Start of Exercise data

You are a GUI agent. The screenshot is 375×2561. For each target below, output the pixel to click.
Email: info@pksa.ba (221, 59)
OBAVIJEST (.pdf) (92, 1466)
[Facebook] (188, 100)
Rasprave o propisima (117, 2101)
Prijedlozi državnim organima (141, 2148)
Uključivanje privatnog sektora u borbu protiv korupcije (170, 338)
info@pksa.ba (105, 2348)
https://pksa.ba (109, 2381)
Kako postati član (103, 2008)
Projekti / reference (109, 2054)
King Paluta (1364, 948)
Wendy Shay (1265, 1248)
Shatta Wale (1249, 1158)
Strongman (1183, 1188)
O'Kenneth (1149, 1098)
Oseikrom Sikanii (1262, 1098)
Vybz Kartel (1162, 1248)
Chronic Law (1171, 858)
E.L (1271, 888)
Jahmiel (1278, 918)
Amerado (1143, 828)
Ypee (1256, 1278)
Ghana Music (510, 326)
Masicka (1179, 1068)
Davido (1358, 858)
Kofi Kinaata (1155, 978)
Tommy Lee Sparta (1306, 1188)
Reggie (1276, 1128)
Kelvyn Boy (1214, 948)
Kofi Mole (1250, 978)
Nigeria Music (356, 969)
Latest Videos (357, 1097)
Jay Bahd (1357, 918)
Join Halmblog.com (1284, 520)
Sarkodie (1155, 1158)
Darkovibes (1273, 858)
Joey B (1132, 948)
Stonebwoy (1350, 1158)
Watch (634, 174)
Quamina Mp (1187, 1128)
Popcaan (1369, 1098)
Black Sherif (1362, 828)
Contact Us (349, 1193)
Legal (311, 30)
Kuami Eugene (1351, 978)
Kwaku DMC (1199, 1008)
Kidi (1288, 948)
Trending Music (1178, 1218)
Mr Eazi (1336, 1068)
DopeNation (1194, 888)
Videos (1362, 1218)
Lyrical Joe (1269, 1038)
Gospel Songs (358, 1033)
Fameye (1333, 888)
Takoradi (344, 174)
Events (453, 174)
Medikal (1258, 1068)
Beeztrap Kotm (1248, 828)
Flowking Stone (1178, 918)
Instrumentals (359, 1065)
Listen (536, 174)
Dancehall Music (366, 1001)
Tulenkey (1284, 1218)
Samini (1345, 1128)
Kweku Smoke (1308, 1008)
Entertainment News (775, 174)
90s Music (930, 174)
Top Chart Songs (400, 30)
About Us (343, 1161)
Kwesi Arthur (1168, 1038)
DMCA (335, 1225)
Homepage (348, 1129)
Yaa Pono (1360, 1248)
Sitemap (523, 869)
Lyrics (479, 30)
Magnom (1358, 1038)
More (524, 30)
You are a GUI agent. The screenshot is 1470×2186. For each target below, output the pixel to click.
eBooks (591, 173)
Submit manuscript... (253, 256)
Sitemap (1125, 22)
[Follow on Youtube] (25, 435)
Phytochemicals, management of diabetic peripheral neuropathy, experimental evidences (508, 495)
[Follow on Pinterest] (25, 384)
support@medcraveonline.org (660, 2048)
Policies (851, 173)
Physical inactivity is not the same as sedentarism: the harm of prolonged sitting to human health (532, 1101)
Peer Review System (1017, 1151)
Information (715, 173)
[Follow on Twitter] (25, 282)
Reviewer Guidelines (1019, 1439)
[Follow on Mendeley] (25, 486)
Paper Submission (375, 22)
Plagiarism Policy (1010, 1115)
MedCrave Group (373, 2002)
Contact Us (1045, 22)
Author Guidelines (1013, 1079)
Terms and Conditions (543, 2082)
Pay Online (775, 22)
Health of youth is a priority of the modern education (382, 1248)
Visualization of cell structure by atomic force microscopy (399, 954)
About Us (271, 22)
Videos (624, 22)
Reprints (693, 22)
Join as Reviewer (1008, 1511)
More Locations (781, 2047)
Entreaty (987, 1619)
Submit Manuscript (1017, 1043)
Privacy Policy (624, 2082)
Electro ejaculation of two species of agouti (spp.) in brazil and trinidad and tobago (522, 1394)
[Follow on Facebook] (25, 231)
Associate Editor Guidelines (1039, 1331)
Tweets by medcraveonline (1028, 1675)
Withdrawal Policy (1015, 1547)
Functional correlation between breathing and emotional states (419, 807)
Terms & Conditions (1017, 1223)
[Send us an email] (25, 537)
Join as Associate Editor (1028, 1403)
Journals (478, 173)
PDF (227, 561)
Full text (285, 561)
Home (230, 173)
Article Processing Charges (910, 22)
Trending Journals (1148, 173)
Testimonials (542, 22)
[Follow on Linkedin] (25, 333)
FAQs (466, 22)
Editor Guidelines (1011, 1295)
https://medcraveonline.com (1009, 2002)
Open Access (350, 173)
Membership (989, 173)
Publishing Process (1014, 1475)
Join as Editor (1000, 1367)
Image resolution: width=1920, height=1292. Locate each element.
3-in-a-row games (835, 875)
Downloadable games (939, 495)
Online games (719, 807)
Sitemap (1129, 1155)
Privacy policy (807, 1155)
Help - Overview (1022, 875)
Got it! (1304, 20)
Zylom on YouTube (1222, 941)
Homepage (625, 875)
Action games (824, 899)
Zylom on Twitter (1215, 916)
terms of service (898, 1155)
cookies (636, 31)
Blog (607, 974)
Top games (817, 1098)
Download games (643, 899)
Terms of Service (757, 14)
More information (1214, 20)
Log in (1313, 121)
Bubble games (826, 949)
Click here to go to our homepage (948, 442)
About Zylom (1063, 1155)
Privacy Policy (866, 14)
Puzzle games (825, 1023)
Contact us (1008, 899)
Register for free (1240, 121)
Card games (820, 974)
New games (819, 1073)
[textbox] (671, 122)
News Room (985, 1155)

End of Exercise data

-- Your objective --
Please count the lines in the material above that hold the word "medcraveonline", and give only the total.

-- Answer for the task --
3